Slow Dance in Purgatory

“Is it two people?”

For a moment the crowd was still, all eyes peering through the smoke that camouflaged the figures that appeared and then were lost again in the haze. Then the shouts went up again.

“Someone is being carried!” The waves of heat created a mirage that made the girl look as if she were floating above the earth or being carried in the arms of providence. And then she was down, tumbling across the ground as if she had been tossed from the bowels of hell.

“She’s fallen! Someone help her!”

Three firemen closest to the unfolding drama threw down their hose and raced toward the crumpled form. Just as they reached her, the whole right side of the school collapsed in on itself, shaking the entire structure and sending the huge beams that ringed the center rotunda domino-ing over like toy blocks. The firemen scooped up the unconscious girl and ran for their lives as heavy debris and fiery ash rained down around them.





20


“RETURN TO ME”

Dean Martin - 1958





The school was a blackened shell when the firemen eventually doused the last burning ember. The east wing was a pile of rubble and glass; the west wing was still standing but it looked gutted and skeletal. Only the rotunda that jutted out from the front of the school had escaped being consumed by fire, but it had been reduced to a heap of beams and balconies that had crumpled when the east wing collapsed. The firemen were beyond weary, their suits and faces slick with soot and sweat, their eyes kohl rimmed and bloodshot, their countenances grim. The popular old Mayor of Honeyville had arrived in the early morning hours and had held vigil along with an ambulance, several police officers, and the principal of the school – watching as the stately edifice completely succumbed to fire. It was all the more shocking to behold as the cheerful winter sun began to peek its rosy face over the eastern hills, lightening the sky, mocking the devastation before them.

The crowds had all gone, along with the two ambulances carrying Gus Jasper, his grandson, and Maggie O’Bannon, who was miraculously still alive, though no one knew how she had managed to walk out of the school in her condition. She had a few minor burns and scrapes from the falling debris and ash, but it was the smoke inhalation that should have killed her.
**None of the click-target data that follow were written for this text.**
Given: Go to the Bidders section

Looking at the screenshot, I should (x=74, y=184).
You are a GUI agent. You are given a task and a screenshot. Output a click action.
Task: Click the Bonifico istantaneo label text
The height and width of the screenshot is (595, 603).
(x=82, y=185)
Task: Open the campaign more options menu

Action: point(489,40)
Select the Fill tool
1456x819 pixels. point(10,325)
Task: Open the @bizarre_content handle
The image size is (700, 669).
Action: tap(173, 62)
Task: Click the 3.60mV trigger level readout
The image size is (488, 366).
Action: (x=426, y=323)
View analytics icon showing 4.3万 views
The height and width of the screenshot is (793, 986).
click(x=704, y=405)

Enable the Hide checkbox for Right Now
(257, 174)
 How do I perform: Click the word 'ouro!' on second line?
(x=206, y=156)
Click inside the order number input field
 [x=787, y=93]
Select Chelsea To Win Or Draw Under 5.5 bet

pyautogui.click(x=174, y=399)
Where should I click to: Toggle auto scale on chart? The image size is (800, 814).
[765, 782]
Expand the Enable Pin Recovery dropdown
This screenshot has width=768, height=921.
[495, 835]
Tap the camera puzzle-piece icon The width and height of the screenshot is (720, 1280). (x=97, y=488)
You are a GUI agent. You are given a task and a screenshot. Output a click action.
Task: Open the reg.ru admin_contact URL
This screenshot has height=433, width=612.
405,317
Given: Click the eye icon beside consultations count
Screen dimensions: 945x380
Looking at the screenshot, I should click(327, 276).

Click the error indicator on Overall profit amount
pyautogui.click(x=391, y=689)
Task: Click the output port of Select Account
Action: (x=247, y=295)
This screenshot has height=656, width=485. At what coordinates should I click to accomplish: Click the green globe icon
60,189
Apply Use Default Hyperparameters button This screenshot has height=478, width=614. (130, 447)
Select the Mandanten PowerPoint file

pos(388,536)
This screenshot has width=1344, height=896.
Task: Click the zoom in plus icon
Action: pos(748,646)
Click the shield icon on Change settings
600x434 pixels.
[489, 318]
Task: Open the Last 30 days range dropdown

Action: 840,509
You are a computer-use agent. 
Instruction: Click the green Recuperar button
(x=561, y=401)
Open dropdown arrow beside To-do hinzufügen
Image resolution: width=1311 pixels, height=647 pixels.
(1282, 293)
All three of the casualties had been taken to a regional hospital, Maggie in critical condition.

There was a great deal more work to be done, but for the time being everyone needed to head home and get a few hours of sleep. Decisions would need to be made. The other half of the school year remained, and about 600 high school students were now without a school. Principal Jillian Bailey spoke quietly with Mayor Parley Pratt about several possibilities as firemen pulled off their blackened helmets, stored their gear, and wound the long hoses. A large back hoe had been put to work through the firefight, dumping loads of cool black earth onto the still smoldering debris. They watched it as it trundled around in front of the building, not far from where they huddled, commiserating and observing. It was then that the weary operator made his stunning discovery.

He had been working primarily on the east side, but the heat of the smoldering rubble made it almost impossible to do any more. For the last hour, he had begun clearing the loose debris from the front of the school where the fire had not spread. The beams had fallen like dominoes, coming to rest in a peculiar circular pattern, each beam supported by the one next to it. The high ceiling and glass walls had been flung outward, as if an inner explosion had forced everything back from the center of the rotunda. It was this debris that had prevented him from moving in close enough to see what he now observed. From his high perch in the cab of the backhoe, the operator noted that some of the large ceramic tiles that had graced the entrance were visible through the toppled beams and debris. He paused, peering down through the rubble at something that didn’t make any sense.

“Sweet Mary mother of….! “ The driver of the backhoe stopped the tractor and jumped down from his perch, scrambling over fallen beams and then disappearing from view. It was mere seconds before he was back, waving his arms frantically and calling for help.

“Help me! Hurry! There’s someone down here! I got a pulse, but I don’t know how long he’s been here or if we can even get him out.”

Officers and firemen came running, the two EMTs from the lone remaining ambulance grabbing a gurney and a medical kit and following close behind.